Her words hit me, hard in the heart. I realized at that moment that that's how they made me feel over a year ago, like I was someone, that I meant something to the world, that I could do more than what people thought...that I was special. To this day I've felt that way.

He looked at a loss for words, the Doctor, his face twisting like he'd been twisting that dial - every which way. "Clara...I..."

She moved her hand from his arm, and placed it on his left cheek. Gently, he took it in his, and wrapped his fingers around her wrist, as if wanting to absorb the entire moment. Their eyes were deadlocked on each other. She was smiling, he looked broken. I decided to look away, because this was their moment, their last moment.

"Hey," Clara started, voice barely a whisper. "You came back for me."

A great distance came between them, but they were probably closer to each other than ever before. I lifted my hands to my cap, picked it up, and placed it over my heart out of memoriam. I still didn't know what to feel, though...why?

Clara's eyes stared blankly at him now, all their previous sparkle long gone. Yet, her hand was still there, upon the Doctor's cheek, his hand the only thing keeping it up.

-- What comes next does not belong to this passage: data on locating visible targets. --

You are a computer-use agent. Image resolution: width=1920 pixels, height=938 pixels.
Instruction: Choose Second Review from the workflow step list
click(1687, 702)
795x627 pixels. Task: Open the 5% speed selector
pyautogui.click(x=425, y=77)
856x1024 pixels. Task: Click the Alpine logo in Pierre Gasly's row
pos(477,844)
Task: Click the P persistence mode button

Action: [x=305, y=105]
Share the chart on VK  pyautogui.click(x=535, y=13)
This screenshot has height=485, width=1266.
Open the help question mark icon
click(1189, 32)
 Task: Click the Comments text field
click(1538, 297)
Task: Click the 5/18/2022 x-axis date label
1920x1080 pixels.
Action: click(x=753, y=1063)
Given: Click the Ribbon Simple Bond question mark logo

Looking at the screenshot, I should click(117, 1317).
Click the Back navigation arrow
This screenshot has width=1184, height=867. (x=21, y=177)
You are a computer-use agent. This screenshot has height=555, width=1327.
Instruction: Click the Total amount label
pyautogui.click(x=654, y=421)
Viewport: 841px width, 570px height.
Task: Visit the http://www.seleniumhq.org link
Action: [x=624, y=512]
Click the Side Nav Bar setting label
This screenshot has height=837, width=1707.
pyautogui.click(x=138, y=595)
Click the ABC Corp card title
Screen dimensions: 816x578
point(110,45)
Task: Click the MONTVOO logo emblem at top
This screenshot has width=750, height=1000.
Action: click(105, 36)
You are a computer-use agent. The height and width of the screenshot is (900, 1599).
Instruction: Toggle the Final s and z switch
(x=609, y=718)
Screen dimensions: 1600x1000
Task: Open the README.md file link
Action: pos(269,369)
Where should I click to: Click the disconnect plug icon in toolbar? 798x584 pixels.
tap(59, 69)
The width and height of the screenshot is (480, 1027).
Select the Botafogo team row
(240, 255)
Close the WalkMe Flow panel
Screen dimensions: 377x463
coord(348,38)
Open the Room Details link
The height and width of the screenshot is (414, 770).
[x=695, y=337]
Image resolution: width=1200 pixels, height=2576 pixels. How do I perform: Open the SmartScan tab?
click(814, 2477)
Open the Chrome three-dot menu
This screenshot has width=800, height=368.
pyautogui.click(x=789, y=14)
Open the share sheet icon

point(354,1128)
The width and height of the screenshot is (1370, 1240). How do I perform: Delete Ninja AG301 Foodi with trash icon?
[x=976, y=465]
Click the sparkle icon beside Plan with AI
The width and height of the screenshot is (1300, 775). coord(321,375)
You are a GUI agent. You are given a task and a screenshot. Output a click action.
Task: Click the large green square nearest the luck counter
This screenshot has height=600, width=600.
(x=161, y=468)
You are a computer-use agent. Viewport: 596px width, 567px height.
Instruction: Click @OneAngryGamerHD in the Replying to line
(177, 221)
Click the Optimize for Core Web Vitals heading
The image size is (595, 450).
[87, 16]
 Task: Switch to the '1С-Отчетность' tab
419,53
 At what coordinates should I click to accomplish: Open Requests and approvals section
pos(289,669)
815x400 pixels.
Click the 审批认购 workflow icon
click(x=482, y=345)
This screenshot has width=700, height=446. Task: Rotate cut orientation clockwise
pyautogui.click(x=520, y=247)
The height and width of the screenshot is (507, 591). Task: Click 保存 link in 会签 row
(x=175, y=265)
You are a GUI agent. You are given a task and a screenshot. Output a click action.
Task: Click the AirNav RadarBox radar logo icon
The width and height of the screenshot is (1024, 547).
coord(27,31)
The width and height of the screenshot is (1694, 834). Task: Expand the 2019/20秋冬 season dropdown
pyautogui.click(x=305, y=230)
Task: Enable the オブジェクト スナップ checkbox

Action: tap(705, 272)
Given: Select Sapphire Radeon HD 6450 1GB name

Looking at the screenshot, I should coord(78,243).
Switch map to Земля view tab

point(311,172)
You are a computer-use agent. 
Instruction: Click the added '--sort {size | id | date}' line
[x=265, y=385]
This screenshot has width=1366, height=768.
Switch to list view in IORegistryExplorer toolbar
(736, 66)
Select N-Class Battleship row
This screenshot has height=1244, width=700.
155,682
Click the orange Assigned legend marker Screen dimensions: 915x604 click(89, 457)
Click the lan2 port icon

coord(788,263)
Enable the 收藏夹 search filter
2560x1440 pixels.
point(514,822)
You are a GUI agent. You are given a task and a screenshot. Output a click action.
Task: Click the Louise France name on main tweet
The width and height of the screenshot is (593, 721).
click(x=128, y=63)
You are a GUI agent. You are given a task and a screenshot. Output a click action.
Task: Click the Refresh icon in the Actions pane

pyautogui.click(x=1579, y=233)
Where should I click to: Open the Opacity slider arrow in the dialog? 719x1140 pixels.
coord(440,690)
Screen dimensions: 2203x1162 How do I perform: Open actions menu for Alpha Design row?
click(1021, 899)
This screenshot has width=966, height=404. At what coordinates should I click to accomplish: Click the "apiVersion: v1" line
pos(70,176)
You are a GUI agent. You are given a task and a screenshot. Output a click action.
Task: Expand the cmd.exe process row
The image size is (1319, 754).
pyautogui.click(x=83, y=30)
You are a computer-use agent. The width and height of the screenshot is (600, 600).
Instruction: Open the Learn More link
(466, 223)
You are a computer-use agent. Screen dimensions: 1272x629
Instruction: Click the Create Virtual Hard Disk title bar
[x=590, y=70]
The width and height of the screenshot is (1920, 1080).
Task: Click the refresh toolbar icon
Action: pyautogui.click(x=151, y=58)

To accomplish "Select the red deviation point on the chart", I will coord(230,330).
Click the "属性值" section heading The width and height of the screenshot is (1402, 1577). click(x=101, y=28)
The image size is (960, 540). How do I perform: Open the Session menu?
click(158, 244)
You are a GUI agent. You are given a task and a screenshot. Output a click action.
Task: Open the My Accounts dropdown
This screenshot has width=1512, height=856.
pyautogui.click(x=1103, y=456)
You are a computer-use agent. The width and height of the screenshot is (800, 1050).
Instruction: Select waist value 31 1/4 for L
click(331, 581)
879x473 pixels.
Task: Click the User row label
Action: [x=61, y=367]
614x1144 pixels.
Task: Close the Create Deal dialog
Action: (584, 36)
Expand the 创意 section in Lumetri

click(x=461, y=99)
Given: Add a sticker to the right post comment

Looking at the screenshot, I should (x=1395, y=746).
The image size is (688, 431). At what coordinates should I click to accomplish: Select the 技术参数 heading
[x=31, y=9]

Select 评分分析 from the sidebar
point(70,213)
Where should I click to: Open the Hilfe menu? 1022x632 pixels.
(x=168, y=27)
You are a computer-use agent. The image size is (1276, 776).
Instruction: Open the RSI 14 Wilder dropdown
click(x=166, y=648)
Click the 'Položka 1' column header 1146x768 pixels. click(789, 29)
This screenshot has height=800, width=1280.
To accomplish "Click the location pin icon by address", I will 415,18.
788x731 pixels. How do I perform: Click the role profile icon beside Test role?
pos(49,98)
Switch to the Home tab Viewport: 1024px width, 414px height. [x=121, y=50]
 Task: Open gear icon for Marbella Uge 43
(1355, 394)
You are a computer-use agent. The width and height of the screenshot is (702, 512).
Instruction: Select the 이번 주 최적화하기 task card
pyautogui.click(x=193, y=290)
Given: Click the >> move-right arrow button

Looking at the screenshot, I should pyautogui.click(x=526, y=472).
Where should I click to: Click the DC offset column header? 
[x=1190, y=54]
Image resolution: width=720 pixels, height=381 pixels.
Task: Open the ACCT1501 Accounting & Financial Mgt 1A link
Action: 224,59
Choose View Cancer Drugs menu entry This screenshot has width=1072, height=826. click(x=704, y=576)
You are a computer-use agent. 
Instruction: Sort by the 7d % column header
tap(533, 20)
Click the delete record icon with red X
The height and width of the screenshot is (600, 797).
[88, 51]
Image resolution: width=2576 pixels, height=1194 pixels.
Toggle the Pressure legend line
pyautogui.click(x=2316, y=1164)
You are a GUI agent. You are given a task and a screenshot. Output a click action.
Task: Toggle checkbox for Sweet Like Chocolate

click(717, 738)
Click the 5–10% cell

Across his eyes zoomed all different kinds of emotion, all negative, but the scene soon disappeared behind closed eyes of deep sorrow. I heard a whimper of defeat escape from him.

He pressed the woman's hand against his face, as if squeezing it there would pump life back into her. After a moment, he delicately took the hand away from his cheek, and placed it on Clara's chest for her, but not before delivering the palm a small but heartfelt kiss, in which he leaked out all his feelings. Only afterward did he finally set the appendage down, looking down at her properly. I could see there was something he longed to say, but that he found no use in it, so he said nothing at all. I was in the exact position.

My whole perspective on life would change again, but I constantly remind myself that someone else's life took a major transformation on that fateful, tearful day.